In the case of the other composition according to the invention, i.e. the lacquer, an important function as well as a desired aim is the prevention of reinfection or repeated infection. That means that the infected surface must be isolated from the outer world, the flushing out of the active agent from the treated surface must be prevented (this could happen in the normal course of events during the daily cleansing activities).
An even more preferred solution is when the lacquer painted on the treatable surface participates in supplying the active agent (the molecules of the active agent migrate directly into the affected surface from the lacquer itself), through which an adequate and lasting local effect can be obtained. The latter, however, can only be attained if the lacquer composition is capable of releasing the active principle into the protectable area (e.g. fingernail) during a longer period of time in a sustained and reproducible way. To achieve that, several formulation problems had to be solved.

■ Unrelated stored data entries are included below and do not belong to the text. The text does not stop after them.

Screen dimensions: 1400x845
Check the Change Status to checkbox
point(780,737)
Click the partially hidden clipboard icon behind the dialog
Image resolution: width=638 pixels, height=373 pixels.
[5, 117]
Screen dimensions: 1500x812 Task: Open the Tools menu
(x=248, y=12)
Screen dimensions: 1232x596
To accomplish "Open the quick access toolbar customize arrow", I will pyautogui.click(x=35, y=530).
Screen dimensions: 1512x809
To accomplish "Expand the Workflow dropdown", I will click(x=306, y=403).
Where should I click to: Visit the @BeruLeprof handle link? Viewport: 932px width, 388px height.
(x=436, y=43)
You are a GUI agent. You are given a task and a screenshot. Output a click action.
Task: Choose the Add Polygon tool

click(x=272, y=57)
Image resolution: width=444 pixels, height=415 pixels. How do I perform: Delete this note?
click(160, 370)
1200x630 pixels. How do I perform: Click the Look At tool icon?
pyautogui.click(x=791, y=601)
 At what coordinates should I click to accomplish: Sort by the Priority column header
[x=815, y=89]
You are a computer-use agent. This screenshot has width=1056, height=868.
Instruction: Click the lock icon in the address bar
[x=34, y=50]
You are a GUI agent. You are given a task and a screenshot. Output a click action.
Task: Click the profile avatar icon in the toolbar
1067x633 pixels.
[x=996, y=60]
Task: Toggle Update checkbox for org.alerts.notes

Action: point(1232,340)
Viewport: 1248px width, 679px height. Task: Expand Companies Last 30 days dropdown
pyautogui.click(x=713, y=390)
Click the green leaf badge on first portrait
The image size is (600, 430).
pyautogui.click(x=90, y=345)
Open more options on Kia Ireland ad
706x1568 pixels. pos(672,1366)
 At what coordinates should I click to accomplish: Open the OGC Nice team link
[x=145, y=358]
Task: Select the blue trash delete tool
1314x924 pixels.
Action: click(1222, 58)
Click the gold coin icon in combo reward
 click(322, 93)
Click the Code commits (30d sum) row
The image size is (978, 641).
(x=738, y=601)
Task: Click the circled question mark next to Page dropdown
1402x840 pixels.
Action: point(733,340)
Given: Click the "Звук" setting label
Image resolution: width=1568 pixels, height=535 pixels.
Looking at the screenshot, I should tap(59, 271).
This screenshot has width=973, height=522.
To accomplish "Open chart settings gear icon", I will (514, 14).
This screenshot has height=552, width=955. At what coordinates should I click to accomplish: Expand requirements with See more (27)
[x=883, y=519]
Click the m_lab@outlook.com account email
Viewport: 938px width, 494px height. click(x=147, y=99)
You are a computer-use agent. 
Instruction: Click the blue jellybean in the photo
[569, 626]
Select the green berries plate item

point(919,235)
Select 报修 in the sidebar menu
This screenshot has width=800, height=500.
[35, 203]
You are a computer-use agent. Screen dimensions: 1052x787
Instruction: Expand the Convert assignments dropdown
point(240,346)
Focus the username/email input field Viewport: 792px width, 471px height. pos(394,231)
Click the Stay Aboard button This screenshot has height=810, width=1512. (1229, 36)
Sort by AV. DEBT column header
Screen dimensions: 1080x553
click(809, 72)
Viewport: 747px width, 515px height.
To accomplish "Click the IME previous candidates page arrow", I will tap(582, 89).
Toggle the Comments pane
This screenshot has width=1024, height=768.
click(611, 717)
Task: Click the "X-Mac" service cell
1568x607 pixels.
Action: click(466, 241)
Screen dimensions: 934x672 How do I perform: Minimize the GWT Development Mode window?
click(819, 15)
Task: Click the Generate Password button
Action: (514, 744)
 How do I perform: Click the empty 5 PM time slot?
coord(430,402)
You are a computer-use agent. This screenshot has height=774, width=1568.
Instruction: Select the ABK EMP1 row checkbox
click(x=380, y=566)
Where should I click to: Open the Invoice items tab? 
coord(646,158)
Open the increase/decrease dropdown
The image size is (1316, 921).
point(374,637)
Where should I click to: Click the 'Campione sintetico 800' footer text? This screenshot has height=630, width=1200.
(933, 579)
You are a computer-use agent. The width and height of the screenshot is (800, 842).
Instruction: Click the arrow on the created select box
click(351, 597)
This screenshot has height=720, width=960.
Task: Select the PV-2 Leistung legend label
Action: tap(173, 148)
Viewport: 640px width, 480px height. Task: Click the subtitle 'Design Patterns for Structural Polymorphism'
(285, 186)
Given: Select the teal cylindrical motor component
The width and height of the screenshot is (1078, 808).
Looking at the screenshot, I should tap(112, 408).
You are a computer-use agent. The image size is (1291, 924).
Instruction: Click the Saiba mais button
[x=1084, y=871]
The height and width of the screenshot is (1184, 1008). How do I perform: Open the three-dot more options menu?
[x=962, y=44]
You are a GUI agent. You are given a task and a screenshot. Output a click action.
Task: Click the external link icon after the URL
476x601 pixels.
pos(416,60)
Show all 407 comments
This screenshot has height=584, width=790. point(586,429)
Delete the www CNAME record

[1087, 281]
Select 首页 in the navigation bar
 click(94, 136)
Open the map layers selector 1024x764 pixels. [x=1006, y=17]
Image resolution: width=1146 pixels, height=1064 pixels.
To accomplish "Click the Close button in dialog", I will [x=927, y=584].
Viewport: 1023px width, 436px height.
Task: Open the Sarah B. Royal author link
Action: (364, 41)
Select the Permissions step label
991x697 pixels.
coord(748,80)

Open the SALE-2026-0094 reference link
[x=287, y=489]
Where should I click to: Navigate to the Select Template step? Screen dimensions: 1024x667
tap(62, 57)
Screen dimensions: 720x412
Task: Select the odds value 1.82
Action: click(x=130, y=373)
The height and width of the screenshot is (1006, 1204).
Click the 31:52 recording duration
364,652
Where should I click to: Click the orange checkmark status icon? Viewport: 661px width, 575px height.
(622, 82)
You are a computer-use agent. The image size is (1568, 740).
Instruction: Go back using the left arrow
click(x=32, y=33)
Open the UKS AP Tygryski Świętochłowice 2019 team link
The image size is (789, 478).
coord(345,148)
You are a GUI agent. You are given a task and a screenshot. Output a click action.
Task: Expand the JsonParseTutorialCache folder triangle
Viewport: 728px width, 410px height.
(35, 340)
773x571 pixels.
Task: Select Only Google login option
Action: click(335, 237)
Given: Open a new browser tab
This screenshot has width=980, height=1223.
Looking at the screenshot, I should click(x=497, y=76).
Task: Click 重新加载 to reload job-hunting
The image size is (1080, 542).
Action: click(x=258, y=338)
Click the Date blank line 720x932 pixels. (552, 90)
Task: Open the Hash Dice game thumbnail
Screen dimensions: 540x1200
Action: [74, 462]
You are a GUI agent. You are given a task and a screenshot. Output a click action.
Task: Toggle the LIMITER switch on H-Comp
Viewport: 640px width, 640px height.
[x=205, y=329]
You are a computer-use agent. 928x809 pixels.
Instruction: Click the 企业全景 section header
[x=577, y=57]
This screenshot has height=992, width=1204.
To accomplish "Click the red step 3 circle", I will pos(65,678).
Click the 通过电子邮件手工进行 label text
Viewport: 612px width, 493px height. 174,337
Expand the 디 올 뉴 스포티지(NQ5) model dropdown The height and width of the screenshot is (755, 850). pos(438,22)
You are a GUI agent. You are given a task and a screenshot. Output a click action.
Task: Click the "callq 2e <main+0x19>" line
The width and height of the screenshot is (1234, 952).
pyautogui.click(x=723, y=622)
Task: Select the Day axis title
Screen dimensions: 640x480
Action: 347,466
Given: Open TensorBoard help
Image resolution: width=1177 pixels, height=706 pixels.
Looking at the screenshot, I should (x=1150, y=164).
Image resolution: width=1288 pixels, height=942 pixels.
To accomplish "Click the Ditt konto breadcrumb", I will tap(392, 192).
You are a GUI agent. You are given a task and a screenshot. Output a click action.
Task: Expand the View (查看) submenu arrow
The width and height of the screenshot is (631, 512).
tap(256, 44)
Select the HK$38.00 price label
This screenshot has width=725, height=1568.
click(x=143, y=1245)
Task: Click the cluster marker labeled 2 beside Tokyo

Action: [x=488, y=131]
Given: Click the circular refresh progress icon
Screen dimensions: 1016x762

The first task was to choose a film-forming substance that suitable adheres to the surface. Despite several trials, no satisfactory adhesion was achieved with the usual film-forming materials. In connection with the polyamide-base film-forming substances it was found surprisingly that they together with a colophony softener adhered better.
As with the paint so with the lacquer, dimethylsulphoxide (DMSO) is used as a less-volatile solvent for itraconazole and as a vehicle of penetration of it into the horny surfaces. The advantages of DMSO are that it is proven to be non-toxic, it is a good solvent for itraconazole and can satisfactorily penetrate into the skin and the horny plates. In the case of the lacquer, this latter is an important characteristic because the side of the solidified lacquer layer facing the horny plate changes into a porous matrix which helps the release of the active agent stored in the lacquer film and the penetration of it into the target areas enabling by it the desired supplement of the active agent. One of the problems with DMSO as used in the lacquer is that an increase in the DMSO concentration spoils the adhesive quality of the lacquer film. The cause of this is thought to possibly be that, under the quickly solidifying lacquer film, the DMSO - not being able to evaporate - forms a separate film and the layer of lacquer - floating on a liquid film - gets easily detached. This actually observed phenomenon must, if possible, be counteracted by carefully choosing the quality and amount of the other components, while the percentage of DMSO should be kept as low as possible.
It should be noted here that when a water/DMSO solution with 50 V/V % concentration is used, after ten minutes, erythema appears. Although, in the known plaster-type compositions, a lower DMSO concentration is found (if the ratio is calculated in relation to all components, but this practice is questionable when considering the effect produced, as the active agent and DMSO is not soluble in many of the components), but these compositions have a disadvantage as their composition, and consequently their manufacturing, is complicated. That was one of the reasons why it was thought to be necessary to develop a product (paint and lacquer) with good penetration and minimal DMSO concentration.
A solution had to be found for getting the active agent near to the skin or horny layer and the density of the composition had to be adjusted accordingly. The usual film-forming compositions are not suitable here. The inventors had to find some film-forming composition of a lower density than usual, because that is how it can be ensured that the active agent gets concentrated on the side of the treated surface, i.e. the concentration gradient points towards the treated skin or horny plate. It was observed by the inventors that the active agent, as the solvent (mixture) evaporates, begins to cristallize, so the density of the solidifying lacquer film (in this case ~ 1.008 g/cm3) is to be lower than that of the micro-cristalline active agent - it was found to be 1.34-1.37 g/cm3 - which forms by the evaporation of the more volatile solvent, because this ensures the increasing of the concentration of the micro-cristalline active agent on the side towards the treated surface, i.e. a density gradient pointing to the desired direction.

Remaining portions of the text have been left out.